# 200A Overhead Service with 2"PVC Riser



## HackWork (Oct 2, 2009)

sparky1plug said:


> Have noticed lately some 200A Overhead Services installed with 2" PVC around my Area in M.A. .Some have a 2"Expansion joint within the 12'of Riser.while others do not. Is this new to the NEC Or Mass Code?Or just a misinterpretation?thank - you for your input.I Need to purchase a new code book a.s.a.p.


It's stupid. The top of the riser ends in a weatherhead that doesn't get attached to anything. The PVC is free to expand and contract all it wants without effecting anything. There is no need for an expansion fitting.

You will see this guy who is in New England install an expansion fitting in a 7' long service riser, pure stupidity.

Around the 3:20 mark:


----------



## sparky1plug (May 23, 2008)

Thank -you! My thoughts Exactly. waste of time and $.thought it might be a code change. some many of them .maybe just newbies.


----------



## HackWork (Oct 2, 2009)

You guys always go SE cable risers up there. So I guess most EC's aren't used to PVC risers.

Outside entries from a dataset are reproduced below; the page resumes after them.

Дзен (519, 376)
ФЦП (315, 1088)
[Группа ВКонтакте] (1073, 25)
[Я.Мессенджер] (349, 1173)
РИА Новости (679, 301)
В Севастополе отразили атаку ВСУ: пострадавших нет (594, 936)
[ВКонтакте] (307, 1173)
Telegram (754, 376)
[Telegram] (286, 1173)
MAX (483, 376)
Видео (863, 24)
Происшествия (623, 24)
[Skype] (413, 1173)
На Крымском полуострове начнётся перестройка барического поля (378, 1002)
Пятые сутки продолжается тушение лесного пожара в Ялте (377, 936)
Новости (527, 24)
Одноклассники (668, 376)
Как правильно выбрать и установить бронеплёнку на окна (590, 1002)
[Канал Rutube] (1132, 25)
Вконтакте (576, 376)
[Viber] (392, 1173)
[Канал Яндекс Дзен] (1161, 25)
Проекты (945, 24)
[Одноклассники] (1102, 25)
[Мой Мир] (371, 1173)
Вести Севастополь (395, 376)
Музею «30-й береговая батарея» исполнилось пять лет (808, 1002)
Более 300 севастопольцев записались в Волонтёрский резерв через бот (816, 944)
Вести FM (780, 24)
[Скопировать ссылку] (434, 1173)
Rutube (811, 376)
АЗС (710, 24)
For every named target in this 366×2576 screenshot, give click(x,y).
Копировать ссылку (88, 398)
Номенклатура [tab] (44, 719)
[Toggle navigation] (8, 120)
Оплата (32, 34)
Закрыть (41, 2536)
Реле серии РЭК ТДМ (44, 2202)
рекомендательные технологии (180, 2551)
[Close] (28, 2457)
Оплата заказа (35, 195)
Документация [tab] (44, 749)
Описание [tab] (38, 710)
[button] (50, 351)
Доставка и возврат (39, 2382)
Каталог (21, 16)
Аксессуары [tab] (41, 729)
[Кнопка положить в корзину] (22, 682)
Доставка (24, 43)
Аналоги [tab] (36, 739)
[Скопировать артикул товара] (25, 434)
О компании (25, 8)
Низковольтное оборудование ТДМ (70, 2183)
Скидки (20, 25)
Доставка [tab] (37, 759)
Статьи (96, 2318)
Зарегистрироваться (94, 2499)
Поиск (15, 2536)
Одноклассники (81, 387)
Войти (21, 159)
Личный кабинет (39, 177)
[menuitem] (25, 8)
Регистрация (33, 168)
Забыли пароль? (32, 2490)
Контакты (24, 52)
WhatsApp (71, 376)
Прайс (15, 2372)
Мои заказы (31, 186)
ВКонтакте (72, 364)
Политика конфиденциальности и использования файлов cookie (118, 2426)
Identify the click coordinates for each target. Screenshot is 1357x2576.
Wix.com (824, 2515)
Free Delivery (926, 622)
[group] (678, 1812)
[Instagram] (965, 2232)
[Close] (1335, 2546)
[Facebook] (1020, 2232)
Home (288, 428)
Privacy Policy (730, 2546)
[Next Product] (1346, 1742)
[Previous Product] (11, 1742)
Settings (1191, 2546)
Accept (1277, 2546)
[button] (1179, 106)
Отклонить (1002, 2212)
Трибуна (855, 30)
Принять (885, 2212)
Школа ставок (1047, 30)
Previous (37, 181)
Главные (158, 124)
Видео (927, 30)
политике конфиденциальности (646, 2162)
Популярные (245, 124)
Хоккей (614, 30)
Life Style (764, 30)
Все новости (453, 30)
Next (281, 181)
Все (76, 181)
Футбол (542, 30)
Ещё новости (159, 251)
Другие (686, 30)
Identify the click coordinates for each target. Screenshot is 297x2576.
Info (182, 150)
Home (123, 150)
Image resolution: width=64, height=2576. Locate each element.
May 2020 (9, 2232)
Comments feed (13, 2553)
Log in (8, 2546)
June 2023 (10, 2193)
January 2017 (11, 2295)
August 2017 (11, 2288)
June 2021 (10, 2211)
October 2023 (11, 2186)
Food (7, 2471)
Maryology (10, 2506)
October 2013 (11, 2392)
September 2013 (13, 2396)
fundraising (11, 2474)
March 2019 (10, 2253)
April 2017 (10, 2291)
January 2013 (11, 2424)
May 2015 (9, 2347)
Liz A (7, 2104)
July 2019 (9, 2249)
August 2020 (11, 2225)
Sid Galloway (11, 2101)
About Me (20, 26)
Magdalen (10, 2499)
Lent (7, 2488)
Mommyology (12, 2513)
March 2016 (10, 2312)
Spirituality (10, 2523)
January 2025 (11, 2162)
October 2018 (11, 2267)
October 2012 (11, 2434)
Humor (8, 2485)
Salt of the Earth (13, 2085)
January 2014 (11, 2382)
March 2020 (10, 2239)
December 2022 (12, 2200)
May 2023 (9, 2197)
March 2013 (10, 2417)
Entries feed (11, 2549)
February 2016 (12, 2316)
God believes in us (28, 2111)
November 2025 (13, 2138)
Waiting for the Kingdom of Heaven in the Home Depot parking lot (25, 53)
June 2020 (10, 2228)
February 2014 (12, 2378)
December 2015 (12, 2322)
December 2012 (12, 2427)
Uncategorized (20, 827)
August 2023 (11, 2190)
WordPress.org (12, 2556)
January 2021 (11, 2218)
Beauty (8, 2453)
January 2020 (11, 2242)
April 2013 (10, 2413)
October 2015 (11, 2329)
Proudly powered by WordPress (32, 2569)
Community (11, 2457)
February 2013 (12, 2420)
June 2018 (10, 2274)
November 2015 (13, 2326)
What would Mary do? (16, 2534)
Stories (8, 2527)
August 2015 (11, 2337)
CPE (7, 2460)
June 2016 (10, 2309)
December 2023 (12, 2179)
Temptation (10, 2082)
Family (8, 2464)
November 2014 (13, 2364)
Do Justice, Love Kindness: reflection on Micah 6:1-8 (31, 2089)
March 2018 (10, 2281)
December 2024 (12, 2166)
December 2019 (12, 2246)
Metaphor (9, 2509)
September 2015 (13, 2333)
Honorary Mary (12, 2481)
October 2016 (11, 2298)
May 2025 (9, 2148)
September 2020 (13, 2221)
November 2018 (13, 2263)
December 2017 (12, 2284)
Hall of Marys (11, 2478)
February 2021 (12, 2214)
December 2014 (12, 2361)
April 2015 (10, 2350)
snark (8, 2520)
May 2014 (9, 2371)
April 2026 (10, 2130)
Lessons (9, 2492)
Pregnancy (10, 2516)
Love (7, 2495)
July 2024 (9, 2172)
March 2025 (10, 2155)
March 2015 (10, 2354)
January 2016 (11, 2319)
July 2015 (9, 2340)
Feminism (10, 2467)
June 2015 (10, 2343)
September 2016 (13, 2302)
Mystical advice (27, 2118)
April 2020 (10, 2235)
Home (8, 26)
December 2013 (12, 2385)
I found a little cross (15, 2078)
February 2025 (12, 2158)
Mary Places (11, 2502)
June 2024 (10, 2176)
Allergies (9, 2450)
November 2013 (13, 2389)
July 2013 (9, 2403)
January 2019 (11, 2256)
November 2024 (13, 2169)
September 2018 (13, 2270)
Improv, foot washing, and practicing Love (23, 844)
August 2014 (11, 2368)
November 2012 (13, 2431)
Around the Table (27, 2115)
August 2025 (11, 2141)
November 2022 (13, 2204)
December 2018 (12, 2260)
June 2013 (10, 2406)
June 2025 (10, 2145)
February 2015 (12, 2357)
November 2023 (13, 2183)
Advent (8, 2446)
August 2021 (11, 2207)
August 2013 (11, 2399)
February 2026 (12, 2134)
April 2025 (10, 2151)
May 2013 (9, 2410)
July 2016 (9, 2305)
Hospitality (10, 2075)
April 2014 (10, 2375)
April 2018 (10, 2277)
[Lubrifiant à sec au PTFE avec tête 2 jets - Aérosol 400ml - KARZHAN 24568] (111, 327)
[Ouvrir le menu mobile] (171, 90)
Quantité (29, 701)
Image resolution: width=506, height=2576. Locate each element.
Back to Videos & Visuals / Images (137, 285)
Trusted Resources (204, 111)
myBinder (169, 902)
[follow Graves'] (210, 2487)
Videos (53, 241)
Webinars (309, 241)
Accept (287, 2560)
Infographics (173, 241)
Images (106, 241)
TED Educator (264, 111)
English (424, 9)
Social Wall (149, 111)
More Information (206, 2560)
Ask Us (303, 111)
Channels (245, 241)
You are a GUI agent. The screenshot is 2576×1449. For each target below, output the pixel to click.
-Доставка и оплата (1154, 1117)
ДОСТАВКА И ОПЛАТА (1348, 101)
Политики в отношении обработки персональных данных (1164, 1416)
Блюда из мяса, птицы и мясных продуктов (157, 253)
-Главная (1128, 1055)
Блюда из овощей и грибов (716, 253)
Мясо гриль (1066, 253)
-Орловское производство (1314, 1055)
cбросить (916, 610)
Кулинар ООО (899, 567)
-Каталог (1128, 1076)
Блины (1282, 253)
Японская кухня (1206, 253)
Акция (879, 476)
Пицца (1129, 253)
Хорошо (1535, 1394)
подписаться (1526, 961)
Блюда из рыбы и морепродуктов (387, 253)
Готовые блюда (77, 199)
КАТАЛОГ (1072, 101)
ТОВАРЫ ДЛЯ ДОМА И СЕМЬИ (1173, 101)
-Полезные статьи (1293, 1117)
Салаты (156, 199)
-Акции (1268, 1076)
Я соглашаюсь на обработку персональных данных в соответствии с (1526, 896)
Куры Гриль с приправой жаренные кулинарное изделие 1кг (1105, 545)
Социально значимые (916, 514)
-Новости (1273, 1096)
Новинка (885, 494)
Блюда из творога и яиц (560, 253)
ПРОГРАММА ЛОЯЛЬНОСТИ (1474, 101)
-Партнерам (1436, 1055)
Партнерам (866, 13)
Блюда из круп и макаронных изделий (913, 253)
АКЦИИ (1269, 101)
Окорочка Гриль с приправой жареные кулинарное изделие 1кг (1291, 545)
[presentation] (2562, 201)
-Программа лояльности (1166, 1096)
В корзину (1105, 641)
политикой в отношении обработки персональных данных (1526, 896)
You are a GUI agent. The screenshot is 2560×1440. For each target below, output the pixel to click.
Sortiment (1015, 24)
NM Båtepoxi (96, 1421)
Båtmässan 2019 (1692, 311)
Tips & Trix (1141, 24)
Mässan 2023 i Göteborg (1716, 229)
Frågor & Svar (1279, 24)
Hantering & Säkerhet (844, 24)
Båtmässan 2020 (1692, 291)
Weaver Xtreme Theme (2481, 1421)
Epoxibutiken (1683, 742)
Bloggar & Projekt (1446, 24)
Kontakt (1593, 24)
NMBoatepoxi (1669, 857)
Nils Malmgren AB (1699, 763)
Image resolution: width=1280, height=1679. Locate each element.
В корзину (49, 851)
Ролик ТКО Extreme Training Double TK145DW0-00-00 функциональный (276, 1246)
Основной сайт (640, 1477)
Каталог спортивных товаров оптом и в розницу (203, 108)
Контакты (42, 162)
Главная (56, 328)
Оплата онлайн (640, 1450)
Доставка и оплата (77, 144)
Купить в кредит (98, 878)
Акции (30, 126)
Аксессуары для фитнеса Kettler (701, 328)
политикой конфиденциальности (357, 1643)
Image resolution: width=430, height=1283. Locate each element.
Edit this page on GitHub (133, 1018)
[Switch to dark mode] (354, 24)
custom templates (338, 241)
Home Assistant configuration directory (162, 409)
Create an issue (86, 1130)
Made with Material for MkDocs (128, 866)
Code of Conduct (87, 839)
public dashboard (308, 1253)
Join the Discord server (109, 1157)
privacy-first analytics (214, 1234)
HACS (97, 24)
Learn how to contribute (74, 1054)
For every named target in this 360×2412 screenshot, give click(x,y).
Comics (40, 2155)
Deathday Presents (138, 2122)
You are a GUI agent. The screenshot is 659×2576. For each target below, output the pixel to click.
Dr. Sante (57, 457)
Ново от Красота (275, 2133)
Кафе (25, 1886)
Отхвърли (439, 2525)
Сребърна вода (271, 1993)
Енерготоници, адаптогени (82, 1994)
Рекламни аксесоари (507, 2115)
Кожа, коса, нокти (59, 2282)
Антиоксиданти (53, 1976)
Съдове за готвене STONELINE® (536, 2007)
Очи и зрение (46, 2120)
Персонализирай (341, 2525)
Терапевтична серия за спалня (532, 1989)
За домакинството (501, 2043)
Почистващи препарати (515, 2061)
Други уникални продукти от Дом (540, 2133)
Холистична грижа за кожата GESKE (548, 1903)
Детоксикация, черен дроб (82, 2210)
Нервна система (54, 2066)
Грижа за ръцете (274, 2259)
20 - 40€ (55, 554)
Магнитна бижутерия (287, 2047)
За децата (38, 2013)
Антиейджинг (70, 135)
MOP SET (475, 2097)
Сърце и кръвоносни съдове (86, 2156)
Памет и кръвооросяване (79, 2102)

I have to run SE cable on a service next week. Ugh, it's so ugly I hate doing it.


----------



## sbrn33 (Mar 15, 2007)

I agree pure stupidity. Most of the time they are not even required on underground. That is just a POCO requirement. 
The only time they are required by the NEC is when they are between two fixed points and over so long in a high temp differential area.


----------



## sparky1plug (May 23, 2008)

Thank-you! That's the way I interpreted it. Between two fixed points. I just see so many new ones .thought it may have been a code change.


----------